Karlsruhe (dpa) - Eine neue Vereinssatzung soll Streitigkeiten in den Führungsgremien des Fußball-Drittligisten Karlsruher SC künftig verhindern.

Zentrales Element ist eine Regelung, nach der es der Zustimmung des Verwaltungsrates bedarf, wenn der Club einen Spieler verpflichten will, dessen Gehalt mehr als sechs Prozent des genehmigten Saison-Etats betragen würde. Das beschlossen die 250 Mitglieder bei der außerordentlichen KSC-Versammlung am Montagabend. Das Gehalt eines kaufmännischen Geschäftsführers oder Sportdirektors soll bis zur Höhe von einem Prozent des Etats zustimmungsfrei sein.

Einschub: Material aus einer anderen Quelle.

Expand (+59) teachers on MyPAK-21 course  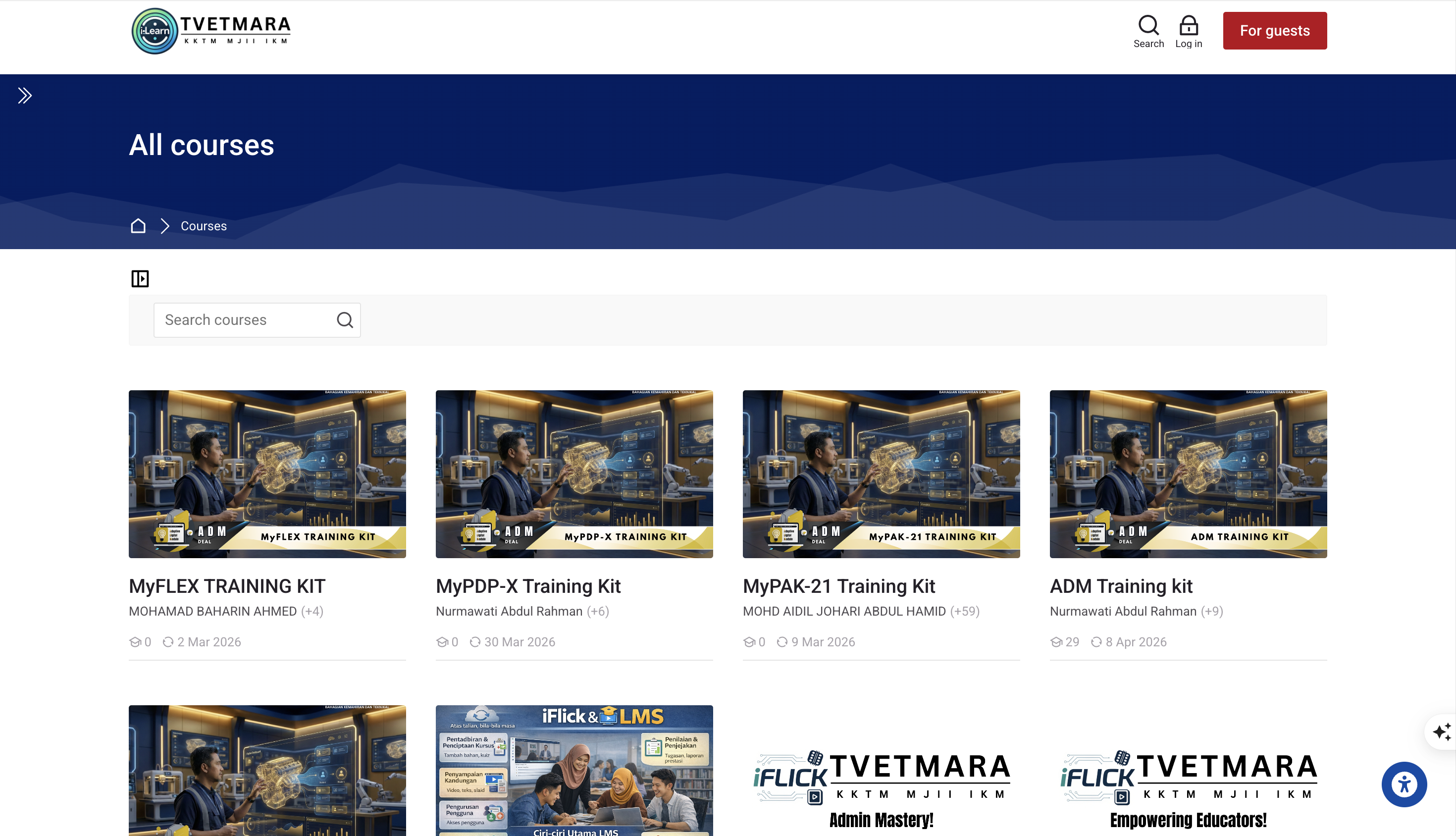click(965, 611)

«Ich glaube, wir haben jetzt eine Satzung, mit der man gut arbeiten kann. Viele Zweifelsfragen sind jetzt genau geregelt», sagte der Präsident des Tabellenführers, Ingo Wellenreuther. Der Verein hatte alle Mitglieder, Vereinsgremien und selbst die Fans aufgerufen, sich in einer Satzungskommission zu engagieren. Nach mehr als einem Jahr Beratungen hatte diese ihre Vorschläge zur Abstimmung vorgelegt.

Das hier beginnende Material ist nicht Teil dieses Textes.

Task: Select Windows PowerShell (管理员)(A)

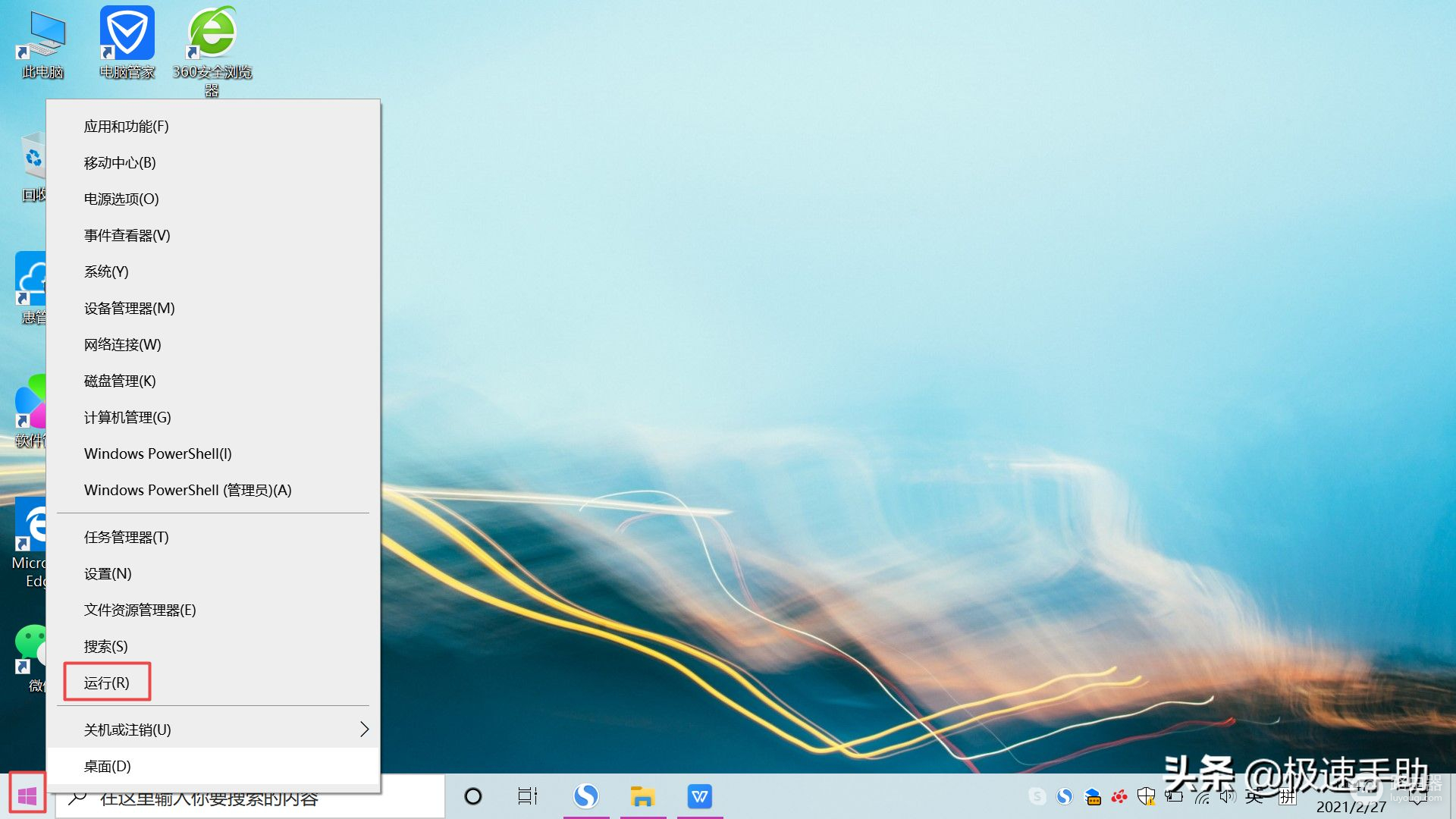Action: click(x=187, y=490)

«Für den Verein war es wichtig, dass wir mehr Leitplanken bekommen und insgesamt mehr Regelungen, mehr Transparenz und mehr Klarheit», sagte der Verwaltungsratsvorsitzende Dirk Welsch. In der Vergangenheit seien in höheren Spielklassen Verträge geschlossen worden, die den Club später stark belastet hätten.